# What is needed
Wherever the string "computer" shows up in the data below, copy the whole line.

··········

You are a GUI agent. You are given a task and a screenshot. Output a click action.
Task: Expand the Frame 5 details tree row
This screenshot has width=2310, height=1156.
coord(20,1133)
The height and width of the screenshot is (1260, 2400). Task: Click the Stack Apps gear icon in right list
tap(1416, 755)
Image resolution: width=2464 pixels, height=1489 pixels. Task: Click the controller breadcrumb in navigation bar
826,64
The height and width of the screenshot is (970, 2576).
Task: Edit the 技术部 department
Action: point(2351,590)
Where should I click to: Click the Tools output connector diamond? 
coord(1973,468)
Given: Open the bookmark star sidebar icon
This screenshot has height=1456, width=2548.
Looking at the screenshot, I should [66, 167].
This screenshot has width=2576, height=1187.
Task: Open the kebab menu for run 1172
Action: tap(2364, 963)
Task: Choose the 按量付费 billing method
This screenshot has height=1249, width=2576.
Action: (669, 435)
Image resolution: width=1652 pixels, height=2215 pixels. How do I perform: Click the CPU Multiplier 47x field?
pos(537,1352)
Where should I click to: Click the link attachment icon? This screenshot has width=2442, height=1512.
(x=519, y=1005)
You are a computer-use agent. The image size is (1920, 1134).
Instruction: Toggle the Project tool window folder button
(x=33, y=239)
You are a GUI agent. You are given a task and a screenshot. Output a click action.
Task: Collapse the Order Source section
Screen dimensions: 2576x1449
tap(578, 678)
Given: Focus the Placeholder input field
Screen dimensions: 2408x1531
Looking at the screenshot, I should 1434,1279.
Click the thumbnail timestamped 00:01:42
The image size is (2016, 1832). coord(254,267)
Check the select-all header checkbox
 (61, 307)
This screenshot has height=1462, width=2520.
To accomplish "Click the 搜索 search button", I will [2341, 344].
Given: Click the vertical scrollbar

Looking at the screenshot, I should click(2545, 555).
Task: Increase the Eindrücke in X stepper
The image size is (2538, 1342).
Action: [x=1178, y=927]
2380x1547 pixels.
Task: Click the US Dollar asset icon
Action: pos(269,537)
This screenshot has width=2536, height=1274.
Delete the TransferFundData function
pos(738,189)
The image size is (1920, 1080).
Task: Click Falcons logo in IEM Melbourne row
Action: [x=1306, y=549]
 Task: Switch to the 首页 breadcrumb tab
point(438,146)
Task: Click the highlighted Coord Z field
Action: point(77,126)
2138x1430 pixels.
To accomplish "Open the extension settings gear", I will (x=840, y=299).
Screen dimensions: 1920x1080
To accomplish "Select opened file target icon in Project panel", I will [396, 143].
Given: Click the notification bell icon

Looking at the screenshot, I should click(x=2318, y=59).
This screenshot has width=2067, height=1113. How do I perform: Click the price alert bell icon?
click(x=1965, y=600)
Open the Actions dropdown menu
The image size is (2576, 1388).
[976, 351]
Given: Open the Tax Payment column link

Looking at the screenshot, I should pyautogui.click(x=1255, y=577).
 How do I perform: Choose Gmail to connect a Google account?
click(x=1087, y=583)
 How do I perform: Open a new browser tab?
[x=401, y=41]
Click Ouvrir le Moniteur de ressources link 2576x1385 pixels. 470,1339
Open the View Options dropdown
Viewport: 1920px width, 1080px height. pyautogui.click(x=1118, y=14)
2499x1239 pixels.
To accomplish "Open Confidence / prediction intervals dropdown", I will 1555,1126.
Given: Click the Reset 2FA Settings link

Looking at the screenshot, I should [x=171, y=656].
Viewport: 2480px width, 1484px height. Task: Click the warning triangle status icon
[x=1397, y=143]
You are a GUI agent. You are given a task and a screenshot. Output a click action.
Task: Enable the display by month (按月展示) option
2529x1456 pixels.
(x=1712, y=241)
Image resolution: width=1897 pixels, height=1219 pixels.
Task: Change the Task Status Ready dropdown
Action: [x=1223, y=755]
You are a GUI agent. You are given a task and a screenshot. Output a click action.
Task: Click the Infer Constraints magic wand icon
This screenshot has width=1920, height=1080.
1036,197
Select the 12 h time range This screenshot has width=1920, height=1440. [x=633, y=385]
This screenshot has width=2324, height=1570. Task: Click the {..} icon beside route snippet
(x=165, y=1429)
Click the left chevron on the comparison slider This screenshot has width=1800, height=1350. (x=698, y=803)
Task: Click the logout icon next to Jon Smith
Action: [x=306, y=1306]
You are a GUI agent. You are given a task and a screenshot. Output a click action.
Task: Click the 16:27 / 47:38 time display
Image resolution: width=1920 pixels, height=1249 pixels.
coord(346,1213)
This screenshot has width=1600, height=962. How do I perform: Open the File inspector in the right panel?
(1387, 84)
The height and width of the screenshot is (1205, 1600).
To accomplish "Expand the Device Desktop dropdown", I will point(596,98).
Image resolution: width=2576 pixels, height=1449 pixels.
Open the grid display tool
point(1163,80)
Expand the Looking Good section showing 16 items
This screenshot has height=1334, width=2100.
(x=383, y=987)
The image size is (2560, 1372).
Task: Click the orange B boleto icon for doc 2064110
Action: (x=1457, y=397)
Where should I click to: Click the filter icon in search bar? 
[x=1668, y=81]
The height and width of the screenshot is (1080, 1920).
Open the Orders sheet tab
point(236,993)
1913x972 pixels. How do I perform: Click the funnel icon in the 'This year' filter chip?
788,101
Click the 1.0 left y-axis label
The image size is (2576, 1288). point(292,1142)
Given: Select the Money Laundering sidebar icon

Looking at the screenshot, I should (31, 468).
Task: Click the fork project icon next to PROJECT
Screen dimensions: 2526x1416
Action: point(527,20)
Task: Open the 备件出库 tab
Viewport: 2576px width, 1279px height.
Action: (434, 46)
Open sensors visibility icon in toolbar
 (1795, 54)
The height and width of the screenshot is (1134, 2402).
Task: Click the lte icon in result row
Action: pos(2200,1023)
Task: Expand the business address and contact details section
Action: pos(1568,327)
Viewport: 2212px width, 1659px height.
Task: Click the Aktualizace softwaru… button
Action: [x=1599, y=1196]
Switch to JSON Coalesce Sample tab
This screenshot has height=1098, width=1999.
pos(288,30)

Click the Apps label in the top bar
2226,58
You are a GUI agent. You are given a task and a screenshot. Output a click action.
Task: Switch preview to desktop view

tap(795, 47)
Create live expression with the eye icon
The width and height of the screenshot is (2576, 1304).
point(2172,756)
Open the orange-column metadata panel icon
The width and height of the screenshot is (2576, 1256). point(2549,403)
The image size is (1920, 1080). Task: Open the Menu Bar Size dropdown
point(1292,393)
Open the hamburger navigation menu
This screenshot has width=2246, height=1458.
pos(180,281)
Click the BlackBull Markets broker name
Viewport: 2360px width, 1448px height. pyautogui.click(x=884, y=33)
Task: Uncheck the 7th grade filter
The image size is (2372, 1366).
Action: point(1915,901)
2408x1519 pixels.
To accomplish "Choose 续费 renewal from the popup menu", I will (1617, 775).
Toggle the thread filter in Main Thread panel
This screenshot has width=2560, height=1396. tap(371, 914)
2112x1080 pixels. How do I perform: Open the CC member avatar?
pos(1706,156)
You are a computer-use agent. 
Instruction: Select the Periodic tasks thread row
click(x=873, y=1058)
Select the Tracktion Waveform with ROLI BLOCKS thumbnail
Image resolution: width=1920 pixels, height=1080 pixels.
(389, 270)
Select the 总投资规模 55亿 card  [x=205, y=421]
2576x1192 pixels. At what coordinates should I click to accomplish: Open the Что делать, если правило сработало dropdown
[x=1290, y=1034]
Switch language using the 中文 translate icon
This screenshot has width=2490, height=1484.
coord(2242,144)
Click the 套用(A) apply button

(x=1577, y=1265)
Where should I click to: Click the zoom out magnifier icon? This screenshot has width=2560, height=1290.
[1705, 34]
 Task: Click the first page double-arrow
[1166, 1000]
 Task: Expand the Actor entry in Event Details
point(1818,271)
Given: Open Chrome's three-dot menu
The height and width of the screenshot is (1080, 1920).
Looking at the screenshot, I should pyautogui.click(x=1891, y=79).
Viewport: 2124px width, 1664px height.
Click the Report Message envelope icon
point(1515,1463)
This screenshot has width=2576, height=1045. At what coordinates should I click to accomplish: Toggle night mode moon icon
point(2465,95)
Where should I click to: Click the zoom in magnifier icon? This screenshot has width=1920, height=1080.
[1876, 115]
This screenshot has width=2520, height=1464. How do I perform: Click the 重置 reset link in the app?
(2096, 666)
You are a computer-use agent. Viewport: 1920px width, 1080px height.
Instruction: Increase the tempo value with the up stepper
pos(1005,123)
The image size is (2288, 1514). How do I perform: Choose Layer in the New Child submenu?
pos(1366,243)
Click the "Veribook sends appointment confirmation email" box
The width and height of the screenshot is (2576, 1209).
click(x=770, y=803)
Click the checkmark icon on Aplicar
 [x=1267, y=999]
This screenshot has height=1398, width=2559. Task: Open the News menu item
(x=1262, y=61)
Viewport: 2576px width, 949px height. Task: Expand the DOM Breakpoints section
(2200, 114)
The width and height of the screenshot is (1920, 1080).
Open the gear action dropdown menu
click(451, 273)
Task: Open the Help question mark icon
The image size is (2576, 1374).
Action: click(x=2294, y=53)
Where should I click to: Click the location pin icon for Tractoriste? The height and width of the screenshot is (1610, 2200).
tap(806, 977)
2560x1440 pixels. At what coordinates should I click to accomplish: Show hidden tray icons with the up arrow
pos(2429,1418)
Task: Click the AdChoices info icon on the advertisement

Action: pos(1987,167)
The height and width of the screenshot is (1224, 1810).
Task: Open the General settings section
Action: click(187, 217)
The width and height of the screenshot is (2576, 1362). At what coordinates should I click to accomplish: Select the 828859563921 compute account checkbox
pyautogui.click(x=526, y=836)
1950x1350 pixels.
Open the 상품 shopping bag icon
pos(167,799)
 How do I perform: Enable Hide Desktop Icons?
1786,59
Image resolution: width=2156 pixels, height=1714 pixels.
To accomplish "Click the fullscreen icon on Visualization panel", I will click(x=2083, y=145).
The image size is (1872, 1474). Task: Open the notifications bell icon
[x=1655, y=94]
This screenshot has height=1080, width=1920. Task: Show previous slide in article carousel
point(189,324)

··········

# Answer to this task
You are a computer-use agent. The image size is (1920, 1134).
You are a computer-use agent. 
You are a computer-use agent. Viewport: 1920px width, 1080px height.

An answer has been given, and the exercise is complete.